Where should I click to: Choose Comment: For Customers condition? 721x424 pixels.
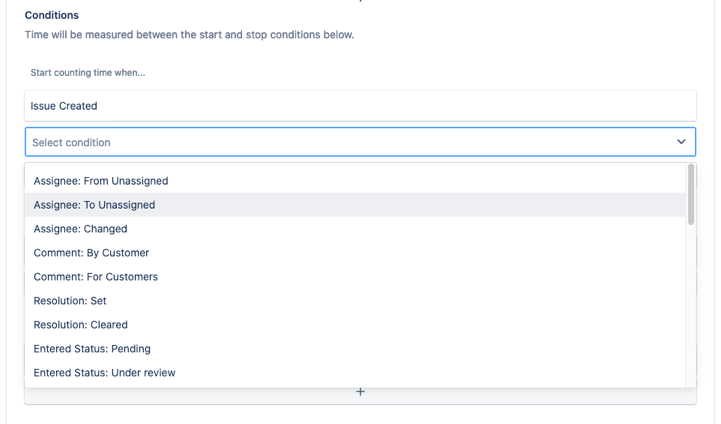pos(96,277)
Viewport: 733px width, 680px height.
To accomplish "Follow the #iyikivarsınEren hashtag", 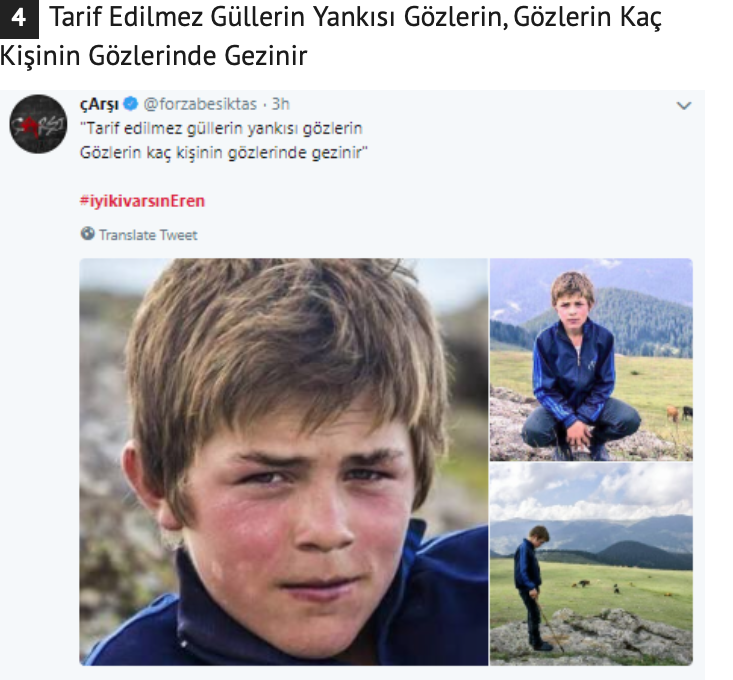I will 142,201.
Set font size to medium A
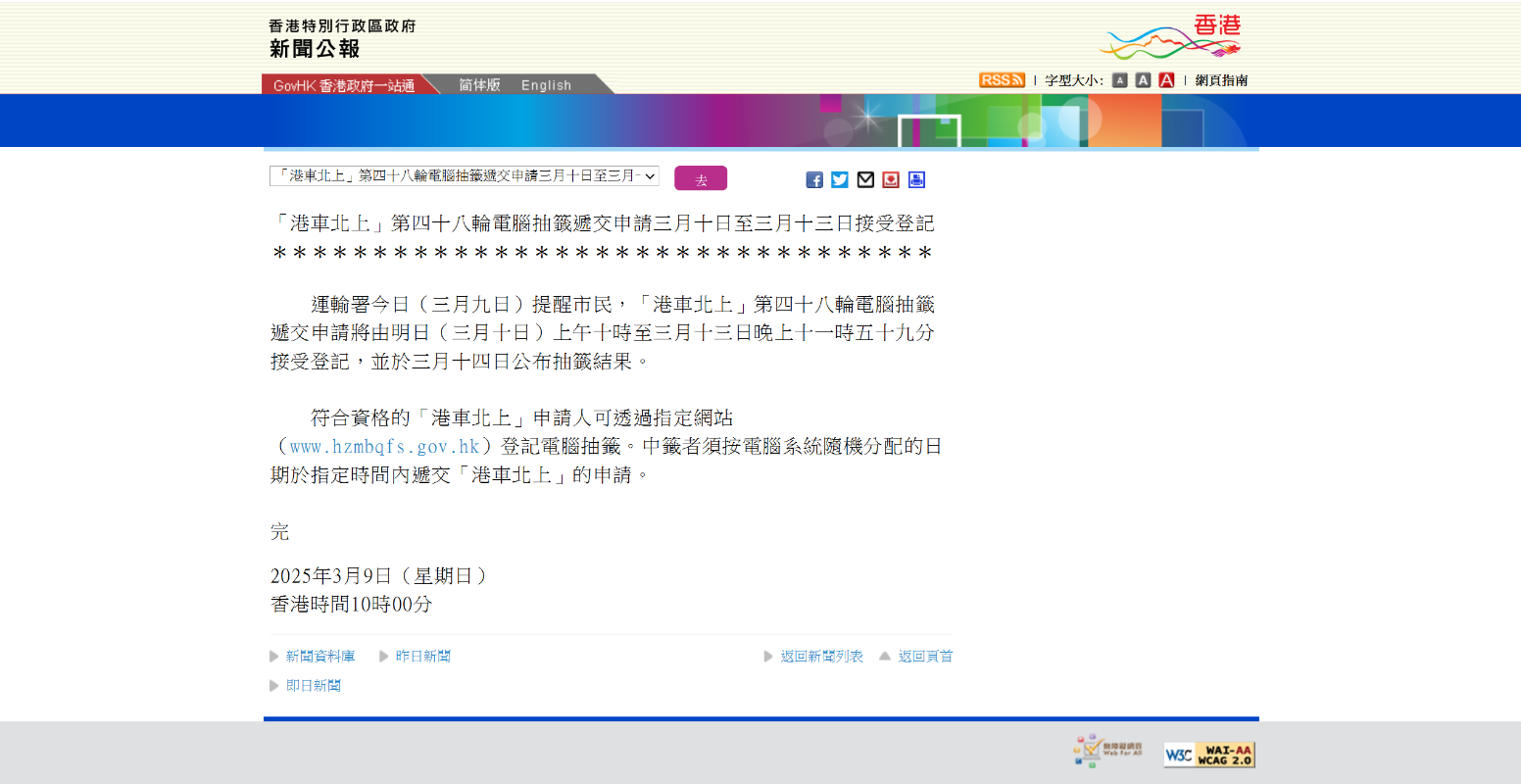Screen dimensions: 1521x784 tap(1143, 80)

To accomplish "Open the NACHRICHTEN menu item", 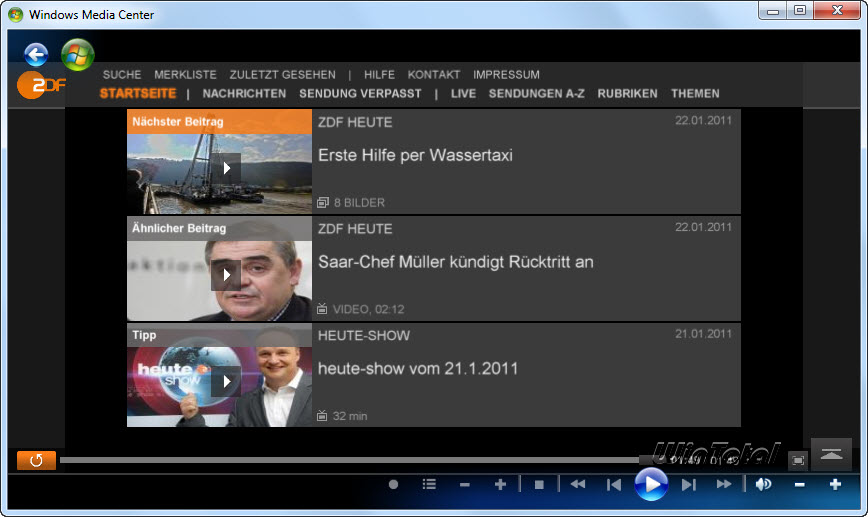I will click(244, 94).
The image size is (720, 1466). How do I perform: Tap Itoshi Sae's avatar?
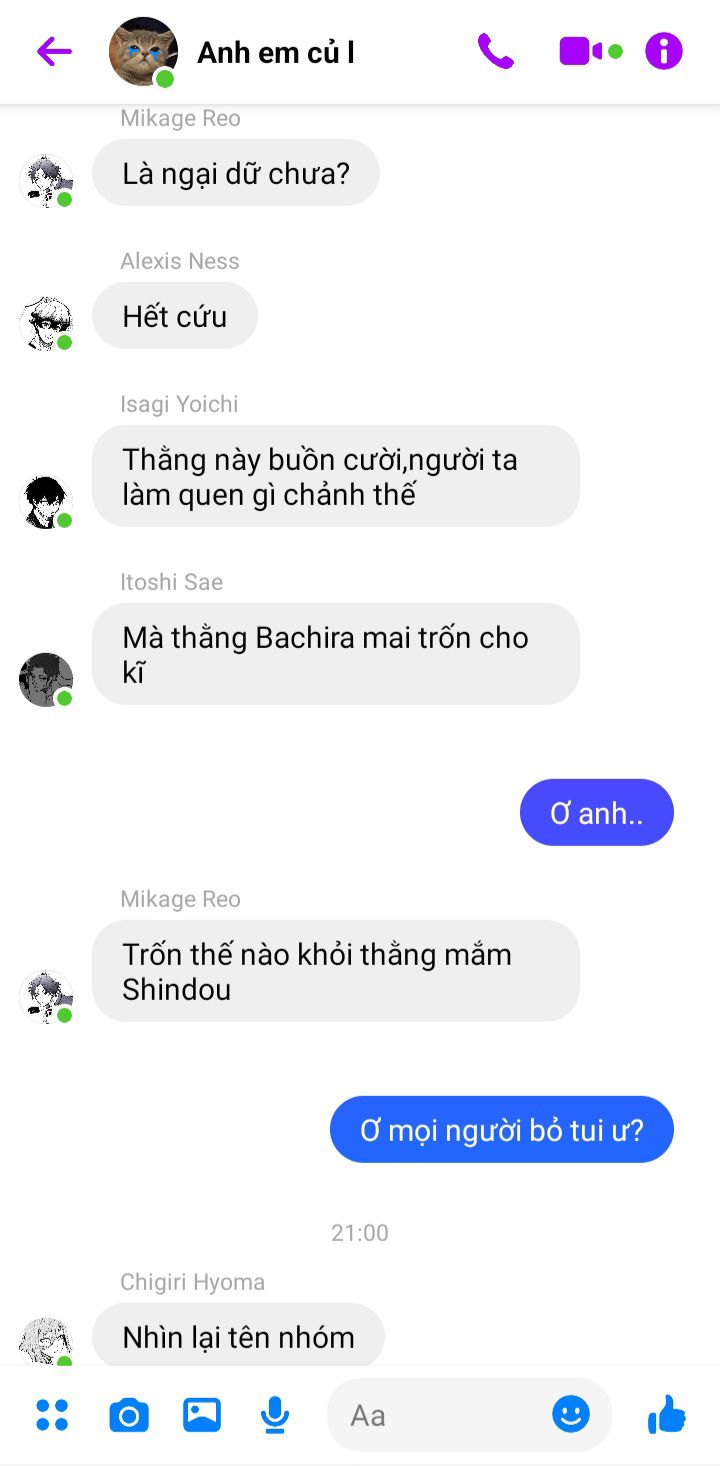[x=46, y=679]
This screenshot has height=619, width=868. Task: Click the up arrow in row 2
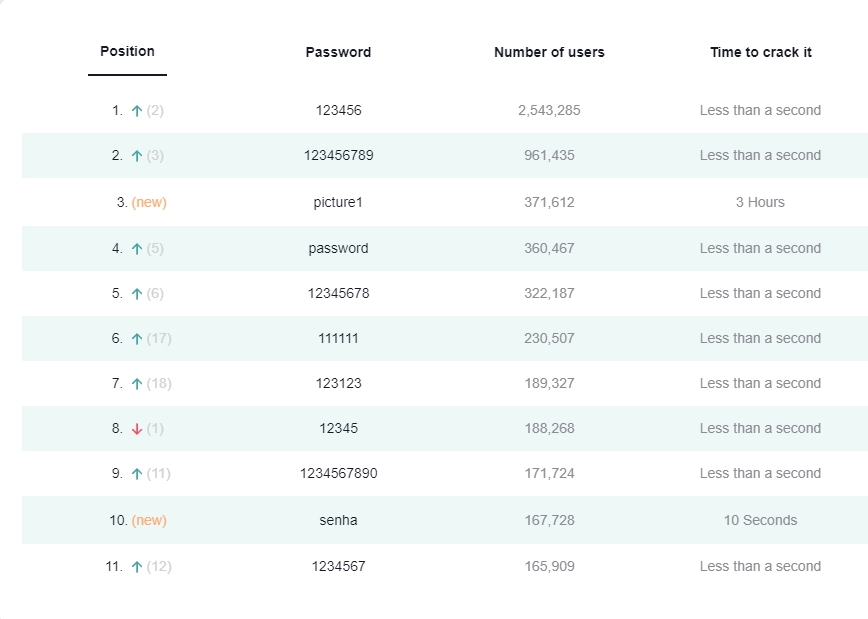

▶ **EXERCISE OBJECTIVE**:
Word for word, reproduce each line from the one with "The image size" through the last line of the material above, both included, and drop the pictures.

▶ **THE COMPLETED TASK**:
The image size is (720, 1466). How do I perform: Tap Itoshi Sae's avatar?
[x=46, y=679]
This screenshot has height=619, width=868. Task: Click the up arrow in row 2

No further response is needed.